How to Shrink the Economy in 50 days?

Kadali Srinivas

The government cannot hide the truth anymore – Indian economy is shrinking. Though, the government is still projecting a rosy picture of 7.1% growth rate for the year 2016-17, only slightly lower than 7.6% of the previous year. While reports from the various sectors point towards a definite shrinking of GDP in the second half of this financial year.

The official growth projection of 7.1%, for this year, is based only on the data for the first 7 months of this financial year. Even though the data for November is available – CSO (Central Statistical Organisation) does not take this into account for its GDP projections. One wonders why the government is avoiding its own data.

If we ignore the official misinformation, all other indicators point towards a shrinking of the economy. According to a report by All India Manufacturers’ Organisation (AIMO), which has a membership of more than 3 lakh manufacturing enterprises of various sizes, industry has been severely hit by the demonetisation.

While the small and medium enterprises suffered a loss of 50% in revenue and 35% in employment, the large-scale manufacturers too experienced a loss of 20% in revenue and 5% in employment.

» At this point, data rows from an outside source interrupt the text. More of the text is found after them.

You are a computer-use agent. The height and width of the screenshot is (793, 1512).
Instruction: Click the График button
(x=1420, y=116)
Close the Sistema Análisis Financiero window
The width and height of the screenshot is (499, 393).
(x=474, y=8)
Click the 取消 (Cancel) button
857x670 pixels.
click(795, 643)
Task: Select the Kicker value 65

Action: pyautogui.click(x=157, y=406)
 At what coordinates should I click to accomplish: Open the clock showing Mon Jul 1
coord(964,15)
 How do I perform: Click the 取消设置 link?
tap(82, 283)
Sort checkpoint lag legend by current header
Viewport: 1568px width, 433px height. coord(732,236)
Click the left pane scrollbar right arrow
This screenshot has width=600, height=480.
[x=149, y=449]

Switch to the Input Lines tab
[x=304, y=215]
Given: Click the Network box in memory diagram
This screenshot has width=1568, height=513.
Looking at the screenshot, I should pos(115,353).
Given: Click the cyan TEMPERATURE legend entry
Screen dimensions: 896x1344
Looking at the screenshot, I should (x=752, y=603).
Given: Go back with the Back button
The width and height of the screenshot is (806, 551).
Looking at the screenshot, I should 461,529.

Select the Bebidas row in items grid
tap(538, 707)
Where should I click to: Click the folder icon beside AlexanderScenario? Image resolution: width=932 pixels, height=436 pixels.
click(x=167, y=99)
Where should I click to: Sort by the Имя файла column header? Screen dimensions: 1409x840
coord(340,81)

Exporters, both small and large, have been hit hard as well. Problems in cash flows, banks’ failure to work on proposals and problems in financing resulting from demonetisation, have contributed to the export sector experiencing 35% loss in employment and 40% loss in revenue.

The report also estimates that by the end of the financial year 2016-17, industry will experience a loss of 55% in revenue and 60% in employment. Infrastructure and construction sector which employs more than 13% of India’s urban work force, is expected to see a 40% drop in employment and revenue.

This is an alarming projection, one that makes a lie of government’s claim that there is a very small and temporary impact on the economy due to demonetisation.